Rewrite the rows starting at the line that contains "This screenshot has width=574, height=316." and ending at the last of the rows, changing "icon" to "button" and leaving everything else as it is.

▸ **Data for this task**:
------------------------------

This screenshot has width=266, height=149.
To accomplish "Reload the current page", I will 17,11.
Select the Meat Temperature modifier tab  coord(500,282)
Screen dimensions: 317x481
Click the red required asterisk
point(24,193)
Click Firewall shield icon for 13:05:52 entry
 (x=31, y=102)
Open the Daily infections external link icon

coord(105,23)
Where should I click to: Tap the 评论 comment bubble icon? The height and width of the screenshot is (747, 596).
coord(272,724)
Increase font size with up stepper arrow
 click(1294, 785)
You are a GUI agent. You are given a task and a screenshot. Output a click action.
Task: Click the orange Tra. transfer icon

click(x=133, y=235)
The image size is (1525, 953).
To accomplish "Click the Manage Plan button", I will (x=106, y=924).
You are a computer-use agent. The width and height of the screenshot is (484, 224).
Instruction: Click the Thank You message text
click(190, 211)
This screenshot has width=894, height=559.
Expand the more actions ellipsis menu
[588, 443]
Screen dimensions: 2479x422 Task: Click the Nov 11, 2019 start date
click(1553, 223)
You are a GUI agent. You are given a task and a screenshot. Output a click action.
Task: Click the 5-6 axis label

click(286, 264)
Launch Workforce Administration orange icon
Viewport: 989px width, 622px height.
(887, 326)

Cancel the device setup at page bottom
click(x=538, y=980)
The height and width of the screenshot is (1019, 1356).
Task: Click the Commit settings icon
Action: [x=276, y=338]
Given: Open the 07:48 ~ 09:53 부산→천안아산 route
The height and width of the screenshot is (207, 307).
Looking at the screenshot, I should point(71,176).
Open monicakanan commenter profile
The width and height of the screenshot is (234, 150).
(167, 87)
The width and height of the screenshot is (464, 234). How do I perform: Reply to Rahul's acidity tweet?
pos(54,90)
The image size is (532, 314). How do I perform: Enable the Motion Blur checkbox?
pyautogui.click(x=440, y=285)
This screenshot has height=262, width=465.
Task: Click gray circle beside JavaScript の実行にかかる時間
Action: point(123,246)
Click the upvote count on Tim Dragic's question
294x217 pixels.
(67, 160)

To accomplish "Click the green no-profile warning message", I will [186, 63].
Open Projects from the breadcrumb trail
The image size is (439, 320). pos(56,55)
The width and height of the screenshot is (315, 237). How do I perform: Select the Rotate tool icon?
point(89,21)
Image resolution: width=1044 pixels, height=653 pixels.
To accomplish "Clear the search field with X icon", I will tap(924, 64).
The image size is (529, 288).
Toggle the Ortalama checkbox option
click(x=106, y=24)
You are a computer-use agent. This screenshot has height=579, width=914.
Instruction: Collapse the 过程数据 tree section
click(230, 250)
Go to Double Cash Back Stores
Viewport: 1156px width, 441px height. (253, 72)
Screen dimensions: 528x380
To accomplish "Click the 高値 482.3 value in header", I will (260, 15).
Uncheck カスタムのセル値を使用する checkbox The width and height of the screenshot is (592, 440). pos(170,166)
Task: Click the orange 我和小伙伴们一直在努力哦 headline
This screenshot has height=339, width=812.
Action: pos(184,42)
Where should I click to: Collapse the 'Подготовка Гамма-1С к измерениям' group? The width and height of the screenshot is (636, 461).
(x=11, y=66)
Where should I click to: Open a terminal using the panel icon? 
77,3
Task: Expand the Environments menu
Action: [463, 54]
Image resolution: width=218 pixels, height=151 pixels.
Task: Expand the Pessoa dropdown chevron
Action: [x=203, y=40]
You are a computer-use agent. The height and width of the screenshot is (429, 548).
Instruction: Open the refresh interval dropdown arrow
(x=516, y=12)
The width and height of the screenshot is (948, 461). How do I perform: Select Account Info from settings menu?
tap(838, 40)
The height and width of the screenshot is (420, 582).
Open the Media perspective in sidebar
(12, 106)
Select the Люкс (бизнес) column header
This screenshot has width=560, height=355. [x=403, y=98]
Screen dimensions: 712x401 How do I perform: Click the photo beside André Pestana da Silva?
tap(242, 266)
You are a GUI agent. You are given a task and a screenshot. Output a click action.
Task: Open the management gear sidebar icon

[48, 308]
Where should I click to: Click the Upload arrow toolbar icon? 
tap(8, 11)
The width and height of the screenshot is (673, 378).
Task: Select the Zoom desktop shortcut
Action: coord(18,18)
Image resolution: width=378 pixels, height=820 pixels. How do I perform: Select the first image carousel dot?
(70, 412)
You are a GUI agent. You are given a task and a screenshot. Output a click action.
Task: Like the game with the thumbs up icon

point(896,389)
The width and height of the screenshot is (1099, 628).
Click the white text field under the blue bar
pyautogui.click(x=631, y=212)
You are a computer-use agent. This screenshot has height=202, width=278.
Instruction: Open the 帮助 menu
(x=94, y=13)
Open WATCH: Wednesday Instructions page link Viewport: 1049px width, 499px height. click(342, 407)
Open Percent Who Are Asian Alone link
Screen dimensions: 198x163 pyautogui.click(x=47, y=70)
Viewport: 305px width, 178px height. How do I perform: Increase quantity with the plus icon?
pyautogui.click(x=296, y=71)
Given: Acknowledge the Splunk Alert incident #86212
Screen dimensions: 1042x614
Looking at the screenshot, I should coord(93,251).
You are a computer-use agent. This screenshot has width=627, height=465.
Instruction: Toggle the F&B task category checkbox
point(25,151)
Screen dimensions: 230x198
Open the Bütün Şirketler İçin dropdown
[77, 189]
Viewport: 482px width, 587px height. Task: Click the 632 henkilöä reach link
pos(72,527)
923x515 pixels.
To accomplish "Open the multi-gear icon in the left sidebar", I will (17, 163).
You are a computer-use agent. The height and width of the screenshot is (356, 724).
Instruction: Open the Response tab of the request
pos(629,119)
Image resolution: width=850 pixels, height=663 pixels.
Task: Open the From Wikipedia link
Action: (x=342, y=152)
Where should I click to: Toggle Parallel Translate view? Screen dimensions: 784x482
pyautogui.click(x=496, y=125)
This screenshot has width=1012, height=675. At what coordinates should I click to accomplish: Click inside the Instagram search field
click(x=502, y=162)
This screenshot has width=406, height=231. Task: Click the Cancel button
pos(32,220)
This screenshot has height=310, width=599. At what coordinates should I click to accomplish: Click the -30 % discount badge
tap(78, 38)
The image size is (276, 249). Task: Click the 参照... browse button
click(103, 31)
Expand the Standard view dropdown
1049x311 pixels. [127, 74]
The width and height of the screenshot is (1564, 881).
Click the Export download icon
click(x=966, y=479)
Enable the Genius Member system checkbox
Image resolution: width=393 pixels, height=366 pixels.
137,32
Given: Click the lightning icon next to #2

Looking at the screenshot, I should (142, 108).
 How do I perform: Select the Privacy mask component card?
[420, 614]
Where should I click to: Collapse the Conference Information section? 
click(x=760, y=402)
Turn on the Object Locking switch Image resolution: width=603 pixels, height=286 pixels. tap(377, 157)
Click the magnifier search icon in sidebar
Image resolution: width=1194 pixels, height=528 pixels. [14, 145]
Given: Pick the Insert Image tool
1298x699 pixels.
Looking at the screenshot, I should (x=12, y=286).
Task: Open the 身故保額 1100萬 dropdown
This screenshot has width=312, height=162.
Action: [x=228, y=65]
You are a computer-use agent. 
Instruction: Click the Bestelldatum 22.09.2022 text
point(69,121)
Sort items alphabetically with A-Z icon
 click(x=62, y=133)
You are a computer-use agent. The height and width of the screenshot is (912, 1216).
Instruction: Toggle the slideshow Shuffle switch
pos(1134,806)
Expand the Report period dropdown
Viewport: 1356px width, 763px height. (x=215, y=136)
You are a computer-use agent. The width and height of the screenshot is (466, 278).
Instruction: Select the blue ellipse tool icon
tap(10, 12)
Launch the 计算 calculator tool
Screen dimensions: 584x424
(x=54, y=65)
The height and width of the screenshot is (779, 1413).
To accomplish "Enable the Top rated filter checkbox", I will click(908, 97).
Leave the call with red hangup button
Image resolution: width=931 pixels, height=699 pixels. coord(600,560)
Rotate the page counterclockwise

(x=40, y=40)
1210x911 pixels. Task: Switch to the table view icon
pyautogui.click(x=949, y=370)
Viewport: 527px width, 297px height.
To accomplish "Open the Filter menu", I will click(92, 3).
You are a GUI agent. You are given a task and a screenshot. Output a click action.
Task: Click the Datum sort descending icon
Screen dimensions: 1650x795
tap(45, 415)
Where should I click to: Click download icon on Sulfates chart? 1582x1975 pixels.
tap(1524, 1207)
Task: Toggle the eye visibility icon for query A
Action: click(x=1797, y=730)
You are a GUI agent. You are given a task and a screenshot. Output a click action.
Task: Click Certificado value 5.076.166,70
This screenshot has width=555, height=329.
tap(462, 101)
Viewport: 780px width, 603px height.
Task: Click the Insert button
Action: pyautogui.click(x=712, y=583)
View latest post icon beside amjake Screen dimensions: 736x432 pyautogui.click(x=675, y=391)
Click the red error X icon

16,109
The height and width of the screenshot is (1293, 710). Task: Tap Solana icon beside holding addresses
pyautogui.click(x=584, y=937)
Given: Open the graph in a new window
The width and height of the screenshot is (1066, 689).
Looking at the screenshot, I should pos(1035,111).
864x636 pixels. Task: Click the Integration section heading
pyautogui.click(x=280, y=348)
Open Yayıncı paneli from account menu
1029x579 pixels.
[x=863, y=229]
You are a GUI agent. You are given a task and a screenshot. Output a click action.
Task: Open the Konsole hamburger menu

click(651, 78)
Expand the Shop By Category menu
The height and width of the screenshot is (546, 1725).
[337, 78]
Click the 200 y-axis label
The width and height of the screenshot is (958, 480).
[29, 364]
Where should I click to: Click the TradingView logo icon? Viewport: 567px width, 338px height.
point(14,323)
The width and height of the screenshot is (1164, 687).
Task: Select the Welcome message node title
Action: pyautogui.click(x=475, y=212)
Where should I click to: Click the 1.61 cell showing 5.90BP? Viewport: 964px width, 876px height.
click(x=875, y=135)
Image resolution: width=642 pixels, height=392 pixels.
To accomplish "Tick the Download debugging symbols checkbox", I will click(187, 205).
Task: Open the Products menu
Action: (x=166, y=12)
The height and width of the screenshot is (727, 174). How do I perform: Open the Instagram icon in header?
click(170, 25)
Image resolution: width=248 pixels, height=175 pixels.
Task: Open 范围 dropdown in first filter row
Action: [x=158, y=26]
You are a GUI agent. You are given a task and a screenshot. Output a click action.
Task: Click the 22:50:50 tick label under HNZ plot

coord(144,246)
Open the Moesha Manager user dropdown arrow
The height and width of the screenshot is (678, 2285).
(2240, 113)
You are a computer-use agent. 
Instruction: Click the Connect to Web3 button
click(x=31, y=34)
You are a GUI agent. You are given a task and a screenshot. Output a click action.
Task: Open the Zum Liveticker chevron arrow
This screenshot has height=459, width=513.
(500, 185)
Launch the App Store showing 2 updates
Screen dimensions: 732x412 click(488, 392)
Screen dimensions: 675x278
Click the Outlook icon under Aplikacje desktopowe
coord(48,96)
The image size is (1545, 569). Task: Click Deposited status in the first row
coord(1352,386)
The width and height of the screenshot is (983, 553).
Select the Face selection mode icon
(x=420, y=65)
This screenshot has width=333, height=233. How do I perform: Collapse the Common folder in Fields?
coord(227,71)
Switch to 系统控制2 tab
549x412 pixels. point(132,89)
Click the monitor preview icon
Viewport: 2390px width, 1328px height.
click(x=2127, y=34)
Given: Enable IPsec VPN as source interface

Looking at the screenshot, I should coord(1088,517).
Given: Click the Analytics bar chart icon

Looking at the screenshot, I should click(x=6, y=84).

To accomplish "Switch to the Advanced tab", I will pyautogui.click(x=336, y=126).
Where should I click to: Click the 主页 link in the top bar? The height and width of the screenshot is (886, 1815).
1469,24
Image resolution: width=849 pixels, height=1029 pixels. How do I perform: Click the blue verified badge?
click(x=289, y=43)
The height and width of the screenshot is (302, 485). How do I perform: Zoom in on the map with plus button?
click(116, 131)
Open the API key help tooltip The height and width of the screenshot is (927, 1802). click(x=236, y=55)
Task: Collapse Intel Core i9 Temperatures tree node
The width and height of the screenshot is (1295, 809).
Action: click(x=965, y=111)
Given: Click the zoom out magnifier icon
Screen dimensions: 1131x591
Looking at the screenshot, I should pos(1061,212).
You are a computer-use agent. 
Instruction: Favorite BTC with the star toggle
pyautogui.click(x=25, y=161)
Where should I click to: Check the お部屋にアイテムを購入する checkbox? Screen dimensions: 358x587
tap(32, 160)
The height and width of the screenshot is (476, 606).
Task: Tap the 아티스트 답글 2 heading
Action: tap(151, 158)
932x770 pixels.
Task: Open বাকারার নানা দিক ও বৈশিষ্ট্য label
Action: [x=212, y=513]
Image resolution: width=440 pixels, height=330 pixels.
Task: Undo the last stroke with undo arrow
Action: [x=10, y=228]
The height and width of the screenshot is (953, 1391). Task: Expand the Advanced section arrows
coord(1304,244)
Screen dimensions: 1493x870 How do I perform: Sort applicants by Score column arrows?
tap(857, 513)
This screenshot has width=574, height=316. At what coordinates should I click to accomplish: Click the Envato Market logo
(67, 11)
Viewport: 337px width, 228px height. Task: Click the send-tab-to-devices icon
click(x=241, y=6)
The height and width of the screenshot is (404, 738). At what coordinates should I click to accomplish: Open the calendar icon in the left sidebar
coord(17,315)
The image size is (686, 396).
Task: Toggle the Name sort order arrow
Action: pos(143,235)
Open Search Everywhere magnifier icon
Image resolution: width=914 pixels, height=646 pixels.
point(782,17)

------------------------------

▸ **Exercise answer**:
This screenshot has width=574, height=316. At what coordinates should I click to accomplish: Click the Envato Market logo
(67, 11)
Viewport: 337px width, 228px height. Task: Click the send-tab-to-devices button
click(x=241, y=6)
The height and width of the screenshot is (404, 738). At what coordinates should I click to accomplish: Open the calendar button in the left sidebar
coord(17,315)
The image size is (686, 396).
Task: Toggle the Name sort order arrow
Action: pos(143,235)
Open Search Everywhere magnifier button
Image resolution: width=914 pixels, height=646 pixels.
point(782,17)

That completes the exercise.